----- Extrait du document

Niché en bordure de la forêt de Quénécan, sur la rive orientale du lac des Salles, les ruines d’un des plus anciens châteaux des Rohan, semblent perdues et oubliées des hommes, semblables au château de la Belle au bois dormant que le beau prince du conte n’aurait jamais trouvé. La vie s’en est alors allée à jamais.

Les châteaux des Rohan sont nombreux, Josselin, Rohan, La Noyale (le château s’appelle aussi « les Salles » » dès 1150), La Chèze, Perret, Corlay, Pontivy (construit en 1485, il abritera une église réformée dès 1560), Blain, Guéméné… Le regretté Charles Floquet a consacré un livre à ces nombreuses bâtisses (61) liées aux Rohan. Ces derniers sont issus d’une branche cadette de l’ancienne maison des comtes de Rennes, les comtes de Porhoët. Ils possédaient de vastes domaines dans le Centre-Bretagne, autour de Josselin, mais jusqu’à la châtellenie de Gouarec où au XIe siècle ils font bâtir au bord de l’étang des Salles un premier château sur l’emplacement d’une villa gallo-romaine.

----------
----- Lignes de données

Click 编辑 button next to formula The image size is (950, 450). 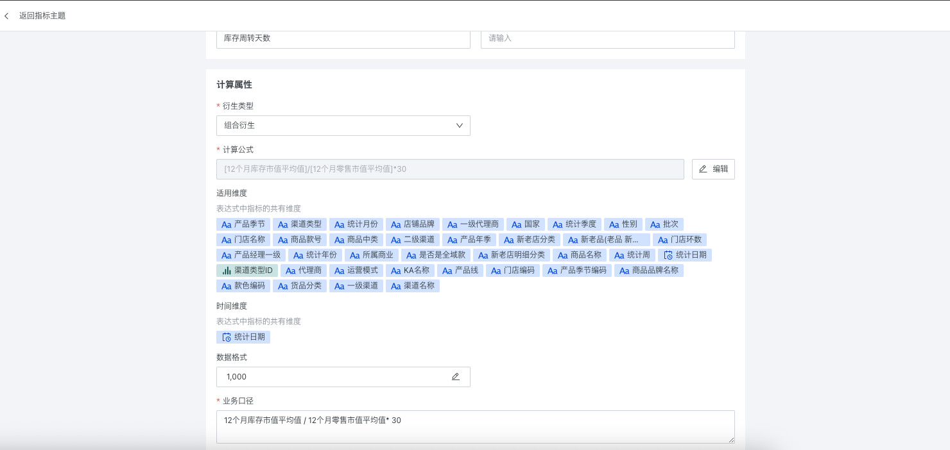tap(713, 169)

----------
----- Lignes de données

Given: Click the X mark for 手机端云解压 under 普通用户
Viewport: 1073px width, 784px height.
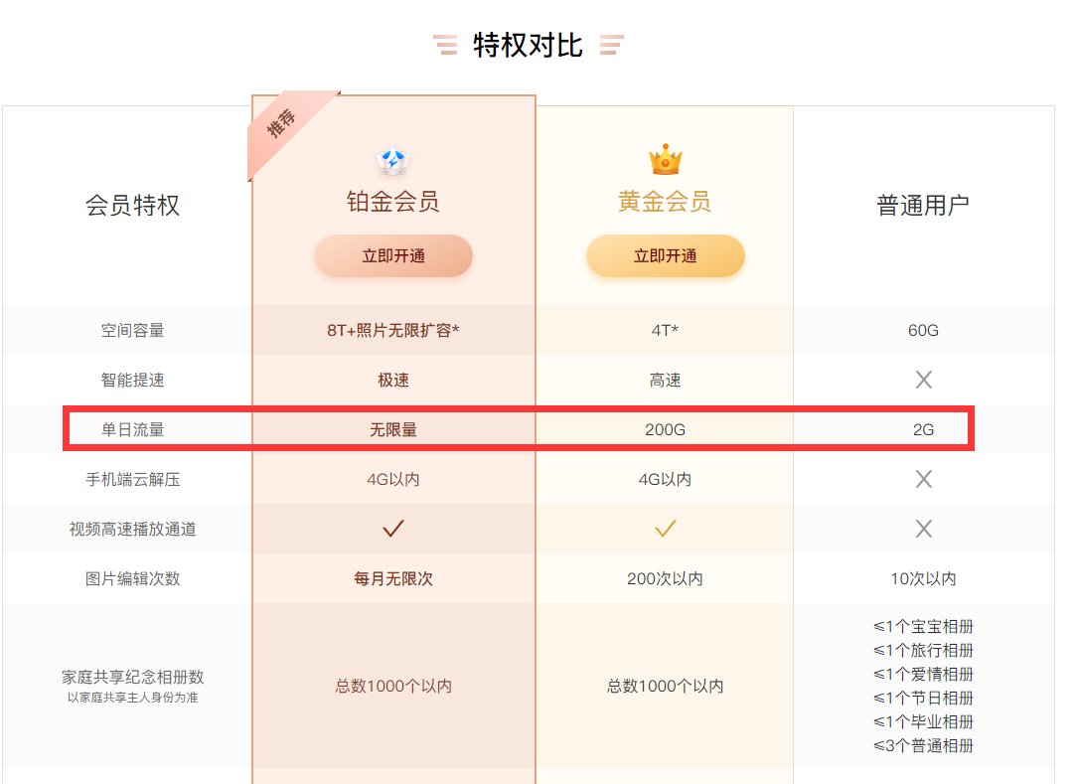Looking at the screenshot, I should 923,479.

----------
----- Lignes de données

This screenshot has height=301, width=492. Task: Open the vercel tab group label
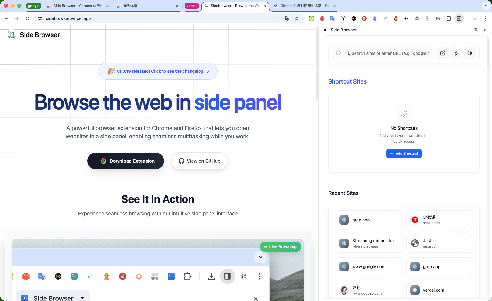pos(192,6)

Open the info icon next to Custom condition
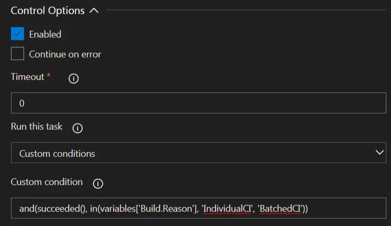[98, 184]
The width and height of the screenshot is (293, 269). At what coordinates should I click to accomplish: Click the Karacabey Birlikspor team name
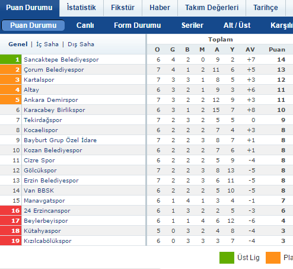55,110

----------

## Travail demandé
1/ Selon l'extrait sur les châteaux des Rohan, de quelle maison les Rohan sont-ils issus ?
2/ Traduisez en anglais cette phrase de l'extrait sur les châteaux des Rohan : « Ils possédaient de vastes domaines dans le Centre-Bretagne, autour de Josselin, mais jusqu’à la châtellenie de Gouarec où au XIe siècle ils font bâtir au bord de l’étang des Salles un premier château sur l’emplacement d’une villa gallo-romaine. »
3/ Reprenez l'extrait sur les châteaux des Rohan à la suite de sa dernière phrase.

## Réponses par consigne
1/ D'une branche cadette de l'ancienne maison des comtes de Rennes, les comtes de Porhoët.

2/ They owned vast estates in central Brittany, around Josselin, but extending as far as the castellany of Gouarec, where in the 11th century they had a first castle built on the shore of the Salles pond, on the site of a Gallo-Roman villa.

3/
A la mort de Josselin II de Porhoët en 1116, ses petits-fils se partagent ses terres. Geoffroi de Porhoët réside à Josselin sur un domaine très riche, et cède à son cadet Alain un vaste territoire plus à l’ouest qui se compose de 81 paroisses. Alain se fait construire des châteaux, dont celui du « Petit Rocher », « Rohan » en breton, qui donnera le nom de cette branche de la famille de Porhoët. Un acte d’Alain Ier de Rohan daté de 1125, accorde aux « hommes de l’abbaye de Redon, demeurant à Penret, l’exemption de l’obligation qu’ils devaient de garder le château avec les autres vassaux ».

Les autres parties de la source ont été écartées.